ME: … You’ve got saved files from before this decision, right?
HIM: I have no idea if potential danger is that the drones will overthrow the people and murder them all, but I’m going to find out!
See, Stellaris is a real-time strategy game. Husband, as I’m sure you’ve guessed, is all about the strategy games, and real-time means that there’s no convenient “two more turns and then I’m going to go find out why my wife is screaming” timer. It just. Keeps. Happening.
I pointed this out to Offspring. Told him that, by giving Husband such a gift on Father’s Day, we would basically saying, “Happy YOU day, now go away and don’t talk to us or make eye contact for the next eighteen months.”
Offspring was insistent, and he really takes pride in being able to choose the perfect game for people. This is his language of love, and I’ve been the beneficiary a time or three, so fine. Husband gets a game that will help him ignore me and will likely be the thing I point to when asked, in court, to outline the demise of our marriage.*
ME: So we’ve ordered your present, but if you’ve got a specific request, it’s not too late.

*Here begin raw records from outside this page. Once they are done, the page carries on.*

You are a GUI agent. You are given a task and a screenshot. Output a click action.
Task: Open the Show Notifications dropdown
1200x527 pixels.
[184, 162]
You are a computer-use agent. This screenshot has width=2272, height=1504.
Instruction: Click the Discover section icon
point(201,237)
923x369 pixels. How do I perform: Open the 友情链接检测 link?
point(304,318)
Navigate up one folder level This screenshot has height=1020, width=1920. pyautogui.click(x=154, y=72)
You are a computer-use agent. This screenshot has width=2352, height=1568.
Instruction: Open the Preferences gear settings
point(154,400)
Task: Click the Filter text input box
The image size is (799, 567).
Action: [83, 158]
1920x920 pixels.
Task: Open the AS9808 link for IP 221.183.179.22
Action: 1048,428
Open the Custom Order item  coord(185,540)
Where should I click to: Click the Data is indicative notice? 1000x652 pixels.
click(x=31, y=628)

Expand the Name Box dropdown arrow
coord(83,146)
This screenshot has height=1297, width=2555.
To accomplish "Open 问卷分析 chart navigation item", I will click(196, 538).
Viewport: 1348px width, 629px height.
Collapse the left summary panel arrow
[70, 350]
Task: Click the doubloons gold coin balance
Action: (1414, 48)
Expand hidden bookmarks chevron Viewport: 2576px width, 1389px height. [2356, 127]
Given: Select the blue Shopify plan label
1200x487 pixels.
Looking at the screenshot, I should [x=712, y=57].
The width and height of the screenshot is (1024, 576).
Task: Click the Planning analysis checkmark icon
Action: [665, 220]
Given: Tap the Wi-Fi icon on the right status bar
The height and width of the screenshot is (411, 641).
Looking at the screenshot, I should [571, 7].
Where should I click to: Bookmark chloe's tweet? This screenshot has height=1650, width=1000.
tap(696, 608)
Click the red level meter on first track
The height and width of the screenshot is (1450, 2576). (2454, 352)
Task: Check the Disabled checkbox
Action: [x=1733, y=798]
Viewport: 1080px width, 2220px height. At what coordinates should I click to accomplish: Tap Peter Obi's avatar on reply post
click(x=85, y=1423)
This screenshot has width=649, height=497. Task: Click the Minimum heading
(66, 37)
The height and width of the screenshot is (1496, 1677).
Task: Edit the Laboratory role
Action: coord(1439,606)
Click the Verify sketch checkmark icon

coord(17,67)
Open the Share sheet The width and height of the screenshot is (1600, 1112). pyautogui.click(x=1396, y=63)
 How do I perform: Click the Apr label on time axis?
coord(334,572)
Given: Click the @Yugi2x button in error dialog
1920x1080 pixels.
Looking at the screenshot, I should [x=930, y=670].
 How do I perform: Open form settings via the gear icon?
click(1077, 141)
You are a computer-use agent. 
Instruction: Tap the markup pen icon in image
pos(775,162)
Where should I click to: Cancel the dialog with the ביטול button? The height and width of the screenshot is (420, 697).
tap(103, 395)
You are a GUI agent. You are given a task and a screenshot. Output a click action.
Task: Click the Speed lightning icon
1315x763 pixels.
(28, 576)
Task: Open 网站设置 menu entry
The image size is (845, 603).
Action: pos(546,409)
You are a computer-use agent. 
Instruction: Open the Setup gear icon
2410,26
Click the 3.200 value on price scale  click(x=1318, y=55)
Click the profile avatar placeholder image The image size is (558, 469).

HIM: No special request. As long as you think I’ll like it.
ME: … I’m afraid you will.
HIM: Unless it’s (team) tickets or something.
ME: Yeah, I don’t do that. That’s a dick move. “Here’s your present: I decided on a date for you to do something! And the best part is, it says Non-Refundable right there on the front!”
HIM: Not okay. Unless it’s for Frank Nonrefundable.
ME: You’ve got to be really sure that someone wants to go on that date, and even then… no.
HIM: That’s a terrible name to give a kid.
ME: Just… no.
HIM: But what can you do? I mean, you give a kid that name, it’s not like you can take it back.
HIM: Please make me stop!
ME: … Please tell me how.
That was… nine days ago? And, other than updates on the damned game, I’ve barely seen him since.
* Murder trial or divorce proceedings, whichever leaves me the most financially secure. The fact that I haven’t done the math on this is proof that I’m not ready to give him up yet, I suppose.